Write out the lines again, from the one that has "Where should I" through the end of the lines, replacing "How do I perform" with "How can I carry out" and changing nothing else.
--- Begin ---
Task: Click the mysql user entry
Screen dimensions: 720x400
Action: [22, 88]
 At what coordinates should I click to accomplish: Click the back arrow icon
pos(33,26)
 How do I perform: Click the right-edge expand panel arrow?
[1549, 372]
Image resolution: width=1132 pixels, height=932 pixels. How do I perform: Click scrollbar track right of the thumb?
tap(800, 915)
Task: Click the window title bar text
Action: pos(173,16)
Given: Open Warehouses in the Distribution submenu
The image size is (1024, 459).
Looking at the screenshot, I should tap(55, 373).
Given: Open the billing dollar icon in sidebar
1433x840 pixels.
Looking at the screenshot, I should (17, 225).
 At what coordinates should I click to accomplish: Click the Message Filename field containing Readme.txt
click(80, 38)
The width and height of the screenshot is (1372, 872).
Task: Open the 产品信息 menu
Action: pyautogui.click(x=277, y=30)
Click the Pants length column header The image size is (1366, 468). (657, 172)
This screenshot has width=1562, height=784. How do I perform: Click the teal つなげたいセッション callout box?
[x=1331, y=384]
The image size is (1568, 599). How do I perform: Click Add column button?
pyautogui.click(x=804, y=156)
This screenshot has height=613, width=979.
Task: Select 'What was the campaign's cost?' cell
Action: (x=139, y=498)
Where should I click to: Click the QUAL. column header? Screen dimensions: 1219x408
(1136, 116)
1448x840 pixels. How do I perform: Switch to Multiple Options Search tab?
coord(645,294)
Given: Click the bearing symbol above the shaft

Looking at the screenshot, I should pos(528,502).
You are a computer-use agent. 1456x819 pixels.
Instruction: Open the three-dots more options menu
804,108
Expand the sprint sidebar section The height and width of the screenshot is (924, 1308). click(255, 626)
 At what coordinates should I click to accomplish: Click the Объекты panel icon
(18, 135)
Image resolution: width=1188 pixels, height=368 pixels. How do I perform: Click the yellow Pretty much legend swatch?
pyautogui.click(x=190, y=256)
--- End ---
FINISHED EXERCISE —
Where should I click to: Click the QUAL. column header? Screen dimensions: 1219x408
(1136, 116)
1448x840 pixels. How can I carry out: Switch to Multiple Options Search tab?
coord(645,294)
Given: Click the bearing symbol above the shaft

Looking at the screenshot, I should pos(528,502).
You are a computer-use agent. 1456x819 pixels.
Instruction: Open the three-dots more options menu
804,108
Expand the sprint sidebar section The height and width of the screenshot is (924, 1308). click(255, 626)
 At what coordinates should I click to accomplish: Click the Объекты panel icon
(18, 135)
Image resolution: width=1188 pixels, height=368 pixels. How can I carry out: Click the yellow Pretty much legend swatch?
pyautogui.click(x=190, y=256)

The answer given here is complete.